Selected text.

    While, under the Kurgan model, Hittite is the earliest family to branch out from PIE, it is still less conservative than Lithuanian language is.

    The real problem here is just how far you can take the biological genetic model and fit it into linguistics. They are both most certainly evolutionary processes, but there are always dangers of taking things too far. But if we do consider the highest number of conserved PIE traits as being a good candidate for the closest language to the original “proto” language, then Lithuanian and its close (but extinct) relatives seem to fit best.

    That’s not to say that the earliest PIE speakers couldn’t have arisen in Anatolia and that there was a split from that point as some group moved northward, the more northerly group retaining a more archaic and anachronistic version of PIE (much as, for instance, Quebec French tends to have far more archaisms than Parisian French, despite Parisian French being in the French “Urheimat”).

Collected material.
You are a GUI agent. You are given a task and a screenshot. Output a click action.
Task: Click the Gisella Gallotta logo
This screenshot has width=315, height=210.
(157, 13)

Action item.
According to the passage on Proto-Indo-European, which language is the earliest to branch out from PIE under the Kurgan model, yet is still less conservative than Lithuanian?

Output.
Hittite